Multiple Sclerosis Patients Could One Day Benefit From Brain Boost Study
A recent study suggests that in the future multiple sclerosis patients could benefit from treatments intended to boost their brain function. The study was published in Nature Neuroscience and received funding from The Wellcome Trust, the Lister Research Prize and the Biotechnology and Biological Sciences Research Council.
According to researchers, patients suffering from multiple sclerosis could benefit from an increase of neuronal activity, as it can stimulate the production of a substance whose function is to protect nerve fibers. This finding could open doors for new treatments and approaches.
Information is transmitted in the brain through axons, also known as nerve fibers.
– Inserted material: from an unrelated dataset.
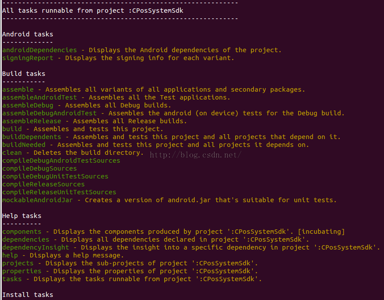Click the compileDebugUnitTestSources line
Screen dimensions: 384x300
(55, 176)
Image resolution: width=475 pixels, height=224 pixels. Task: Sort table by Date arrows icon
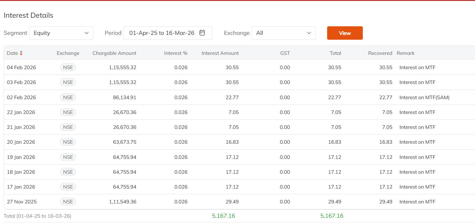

A material known as myelin forms a layer around axons, keeping them healthy and helping to accelerate the transfer of information. When there is myelin damage, diseases such as multiple sclerosis can occur. How brain activity controls myelin production was not clear in the past.
However, in this study, researchers managed to examine how modifications in the activity of neurons can affect the amount of myelin production in the brains of zebrafish. The team found that reduced brain function resulted in a decreased amount of total myelin production, a situation that was inverted by 40 percent when fish neuronal activity was increased. Nonetheless, before translating these results into novel therapies, researchers need to have a deeper understanding of how brain function controls the processes of coating axons with myelin.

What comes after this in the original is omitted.